Not the thoughtsand views of others as bitching, but the lack of any presented alternative. Other than say get government out of the lives of people, what would you do? How would you handle the social ramifications of widespread deregulation and removal of the government from the private sector? How would you deal with those issues that caused the government to step in to begin with?
I hear NOTHING of this sort of conversation from conservatives. It’s like taking a teenager who is used to a roof over their head, clothes on their back and three squares a day and turning him out on the street, expecting him to all of a sudden know what to do, how to do it, and to be able to do it. All the while the unchecked vultures and opportunists who thrive in a capitalist system (think Carnegie and the like) are circling overhead, waiting for the first signs of weakness.
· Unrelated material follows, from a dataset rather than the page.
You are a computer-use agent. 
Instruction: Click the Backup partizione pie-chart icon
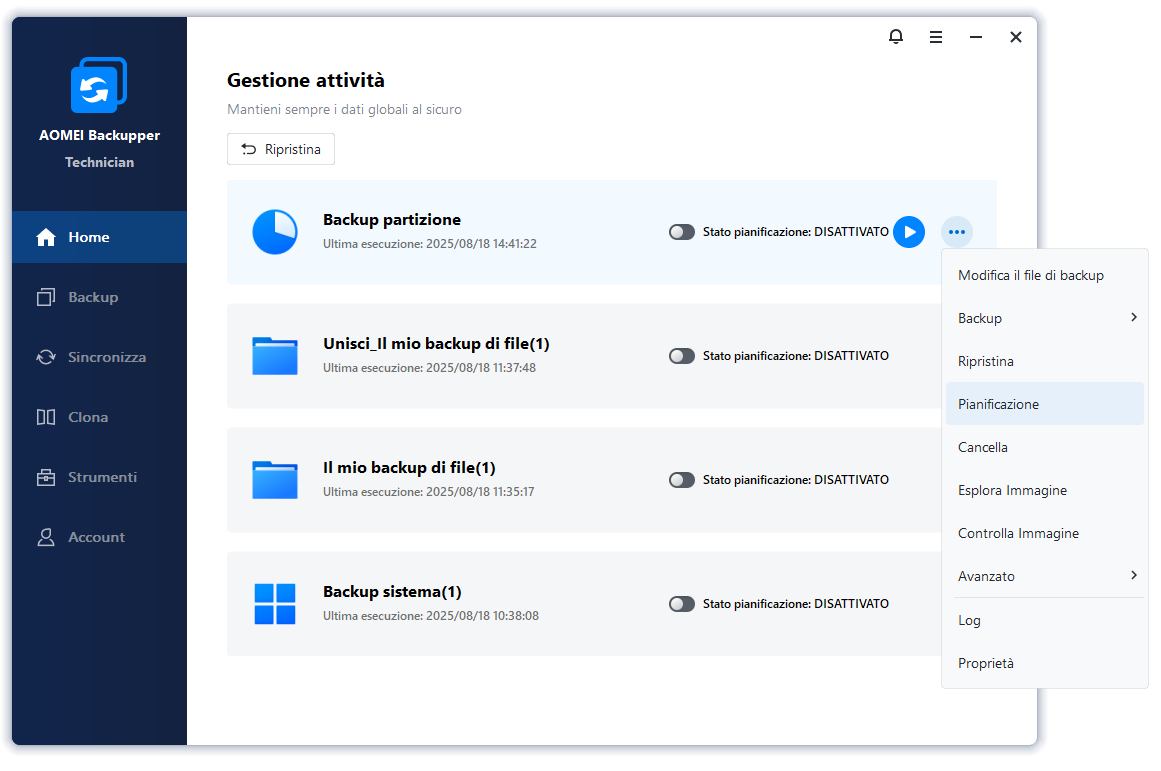pyautogui.click(x=274, y=232)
Now magnify that by millions……If you think the American public of today is ready to handle that kind of pressure and responsibility, think again… Heck, they don’t even want to think for themselves, that’s why they rely on some blog on the internet for their information about what’s going on and taking it to town halls to use in protests….
As to your first point, I could barely remember Lock and Mills, but upon looking them up as a result of your comment, I found they were both esoteric statist who merely disagreed upon who much freedom a state could give a citizen dependent upon whether man was inherently good or evil. Same coin, different sides. As to Rousseau, as a French minor, I know him well. You have a point there and would do well to remember his most famous quote, “Man was born free, and he is everywhere in chains. One man thinks himself the master of others, but remains more of a slave than they.” Socialist beware.
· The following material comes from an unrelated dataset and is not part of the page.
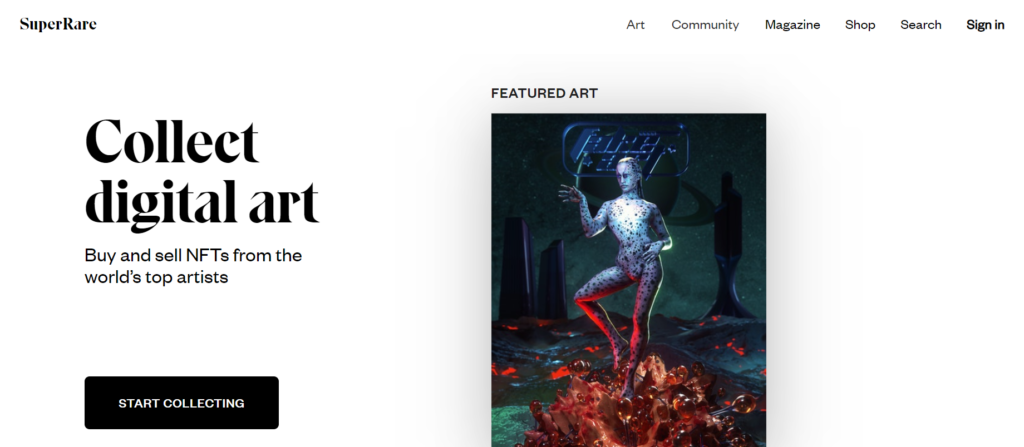Screen dimensions: 1024x447
Task: Open the Art menu item
Action: [635, 25]
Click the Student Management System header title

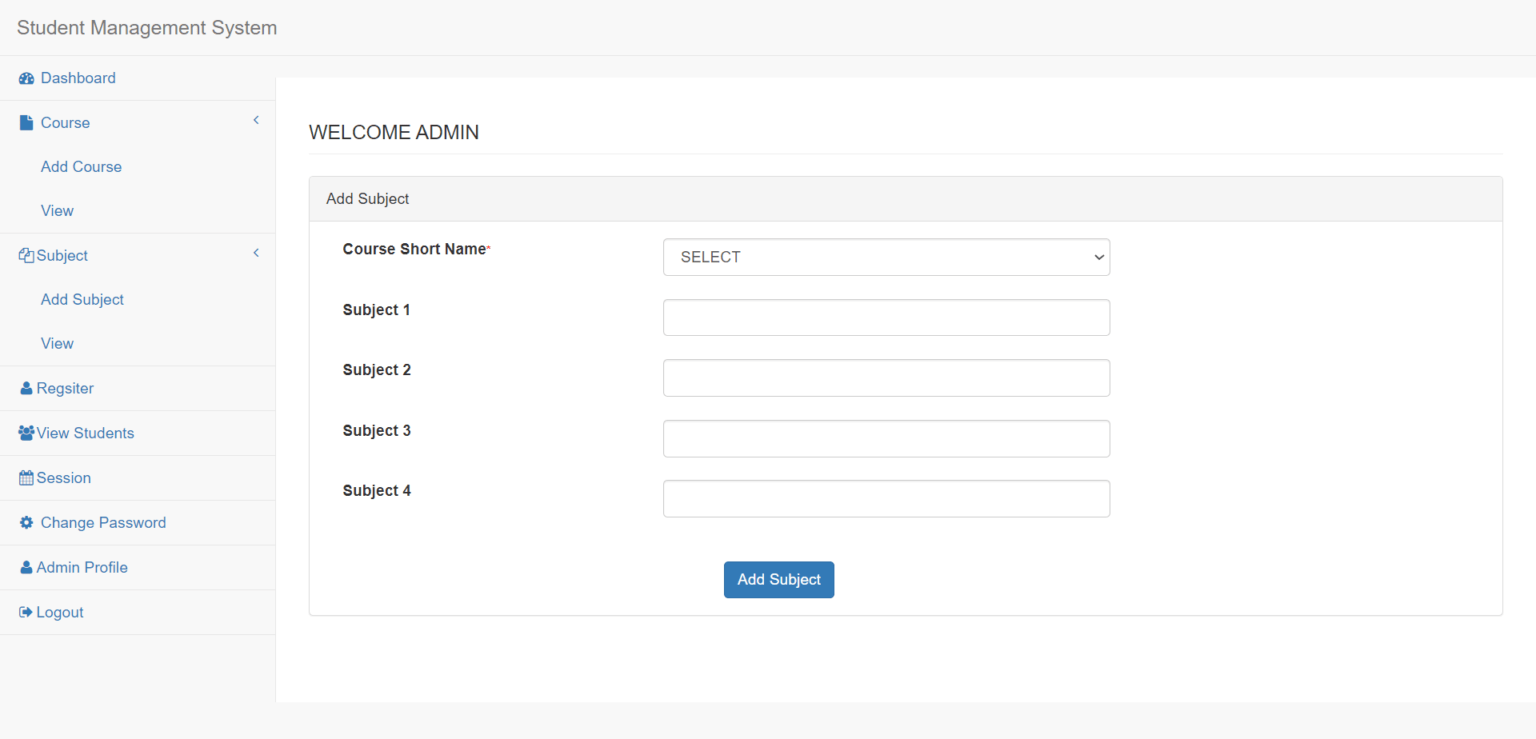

You view the thoughts and attempted persuasion of others as ‘Bitching €, well you could easily say that of Rousseau. You throw insults more than any, and then bitch about being insulted, while propping up Gandhi and King in front of you so you look magnanimous. For good measure you throw your Dem legacy under the bus, as if that will make the current crop of snakes look better. I proudly stand by my party from Lincoln.
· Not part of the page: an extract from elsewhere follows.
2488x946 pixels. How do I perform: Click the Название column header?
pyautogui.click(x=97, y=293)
You surprise me today with a dull defense. A poor attempt to pick off the leaves, while leaving the tree untouched. It seems if somebody makes a point in a fashion you feel uncivil, you are unable to grasp the point. Perhaps instead of punditry, you should aspire to a post in diplomacy. There you can carefully smith your words into the pabulum of bland mediocrity. No passion, no humor, no change.
Oh, and by the way, in the 1960′s the Dems were the party the white Southerners belonged to in remaining protest of Abe Lincoln and the Republicans freeing the slaves…. Since most of the politicians left over from that era became Republicans, a la Jesse Helms and Strom Thurmond, I’d rethink patting the REpublican Party on the back for that one…
Gandhi, Martin Luther King and many other peace makers across time achieved their aims without screaming at people, calling them stupid, and looking for insults where none existed…. Maybe they were on to something, ya think?
The difference between the success of the American Revolution and the failure of the french one was all in who was chosen as inpriration. The American Founding Fathers chose proactive thinkers like Locke, Mills, and Rousseau, who had a philosophy but also had the system in place to make it happen.
The French chose Voltaire, who although he was a very observant and sharp critic, had nothing constructive to add and no systems to recommend.
Substance wins the day- merely bitching about a problem solves nothing, at best it draws attention to an issue. No matter which you choose to do, personal insults don’t encourage anyone to listen to you, they just piss people off and turn them away.
Yes, discourse can be overly polite, but there’s no need to go to the total opposite extreme. The negative is black is not black, it is not automatically white.